しかし、これでも反応なし。依子は西京漬けを二、三口食べ、穀米を咀嚼し、煮物を食べ尽くし、また俺を見つめた。
この熱すぎる視線は一体なんなのだろう。何の意味があるんだろう。羨望でもない、軽蔑でもない、嫉妬でもない、求愛でもない、とすると、やっぱり俺に怒りを伝えたいのだと思う。さっきの様子から、多分それしかないし。
「ごめん。俺、なんか悪いことしたっけ」
「新しいメールアドレス、昔の友達にも教えた」
依子は、もともと小さい声をさらに小さくした。それだけ言って、俺への視線ロックを解除し、それからじっと弁当箱へ目を向けて食事をする。
俺はそんな依子に声をかけることも出来ずに、黙ってサンドイッチを頬張った。
昨日の放課後、吉岡が受付を出ていったあと、俺は依子の携帯のアドレス変更をした。その際に、依子の電話帳に登録されているアドレス全部に、変更のお知らせメールまで送ってあげたんだけど、依子は多分、それが気に食わなかったらしい。

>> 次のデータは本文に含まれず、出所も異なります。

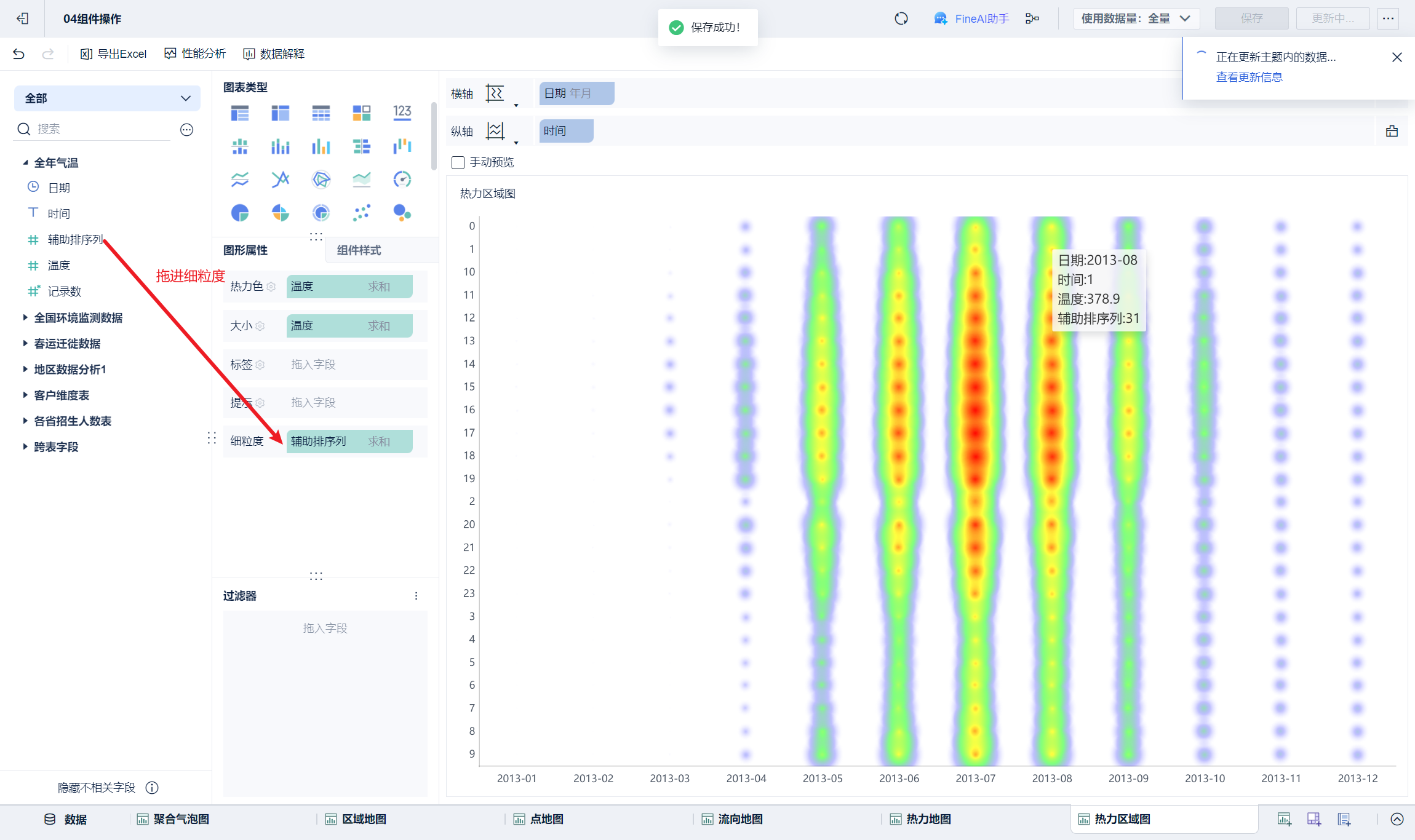
Task: Choose the gauge chart type icon
Action: [x=402, y=180]
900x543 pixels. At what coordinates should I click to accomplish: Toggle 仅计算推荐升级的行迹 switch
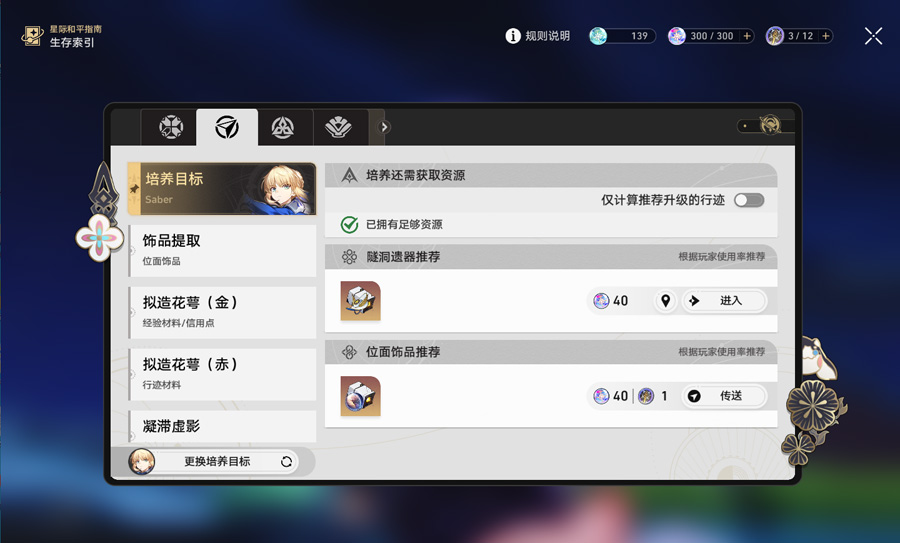tap(749, 200)
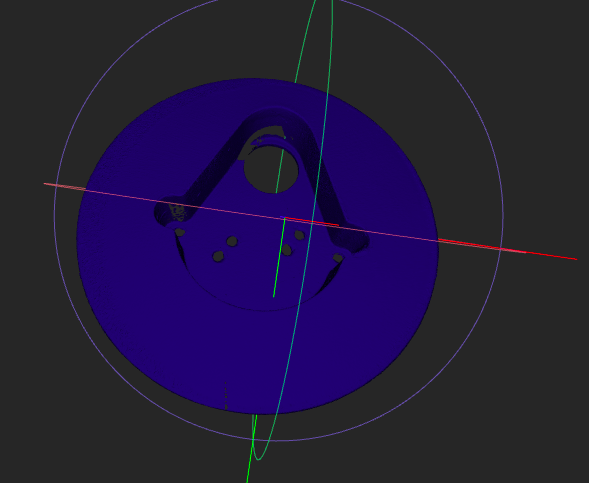
Task: Select the left foot of the triangular bracket
Action: click(x=174, y=212)
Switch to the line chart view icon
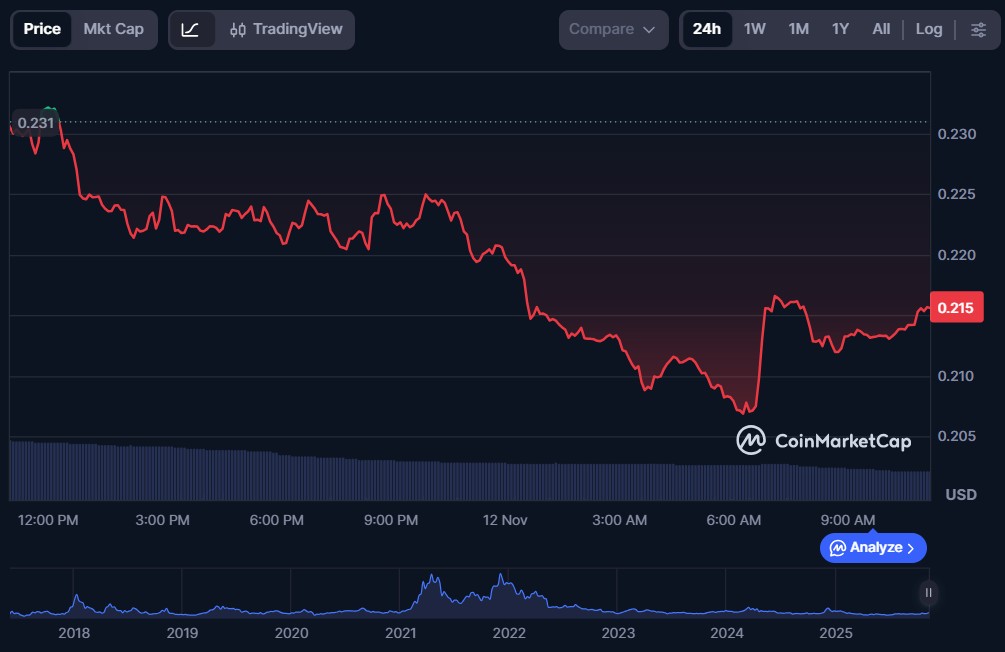The width and height of the screenshot is (1005, 652). pos(190,29)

でも、この様子からすると、依子もあんまり強く俺を責め立てられないんだと思う。
俺がアドレス変更をしてくれたからってのはもちろん、恐らく、そのついでに依子は中学のときの友達と縁を切るつもりだったのかもしれない。それについて感情的に責めるのが恥ずかしいからなのか、それとも別の動機からなのか、俺にはそこまで分からないけど。
いつか母ちゃんが、中学時代の依子の話をしていた。
生徒会長だったとか、成績は常にトップだったとか、友達に囲まれていて、男子にもモテていた、とかなんとか。
この噂にも母ちゃんの誇張が混ざっていそうだけど、小学生時代の依子を考えればそれなりに信じることは出来る。でも、今の依子では及びもつかない噂話。
「お前、中学のときなんかあったの」
空中へと投げるように、俺はぽつりと問いかける。
依子は答えなかった。黙って弁当を食べ続けた。
何もないやつなんていない。俺だって、早川を振ったり、足を怪我したり、それでぐれて煙草を吸い出したり、そのくせ受験だけは無駄に頑張ったりで、色々あった。

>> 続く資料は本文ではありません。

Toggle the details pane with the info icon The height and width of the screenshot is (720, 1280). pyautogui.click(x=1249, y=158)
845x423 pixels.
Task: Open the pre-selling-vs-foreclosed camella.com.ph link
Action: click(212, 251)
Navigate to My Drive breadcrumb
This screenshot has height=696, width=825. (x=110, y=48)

俺らの正面で楽しそうにお喋りしてる鍋島や城川だって、俺同様に、多分それ以上に辛い目に合っているんだから。
人並み以上に活発だった依子が、どうしてここまでふさぎ込むようになってしまったのか。
依子は穀米を飲み込み、小さく口を開く。
「友達と喧嘩した。嫉妬されていたみたいで、あたしもかっとなった」
依子の友達。
――昔、鍋島さんみたいな友達がいたの。几帳面で、明るくて、根っからのお人好しみたいな子。話し方まで似てるから、余計被る。
鍋島を盗み見る。携帯を広げ、城川にそれを見せる鍋島の表情は明るかった。
鍋島たちに聞こえないような声で、依子は続ける。
「あたしは、あなたなんか何の取り柄もないくせに、って言った。そうしたら、あたしの悪口いっぱい言ってきて、もう絶交した」
依子の友達。
――あたしのちょっとした発言でね、あっという間に疎遠になった。
俺は耳を澄まし、依子の横顔をじっと見つめる。
「その子は、そのあとすぐにいじめを受けた。実はその子、すごく弱かった」
俺は黙って聞いた。
「その子は自殺した。知らないビルの屋上から飛び降りて、簡単に死んだ」
依子は瞼すら動かさない。
「本当に弱かったから、いじめられて、簡単に死んだ」
俺の手は無意識的に動き、依子の頭の上に乗る。枝毛すらない依子の髪の感触が手についた。
「辛かったな」
依子はさらに視線を下げる。
これは疎遠なのか。二度とやりなおせない疎遠。謝ることだって許されない死別。
依子は責任を感じていて、きっとその友達が死んだのが自分のせいだと思っていて、だから昔の知人との縁を切ろうとしていたのだろうか。罪悪感から、もう一切関わらないと決めたのか。
だけど、髪の間から覗く依子の目は、ひどく冷えていた。
どうしてこんなときくらい、依子は泣かないのだろう。
鍋島と城川へと視線を向ける。楽しそうに笑っていて、依子とは別の世界にでもいるような気がした。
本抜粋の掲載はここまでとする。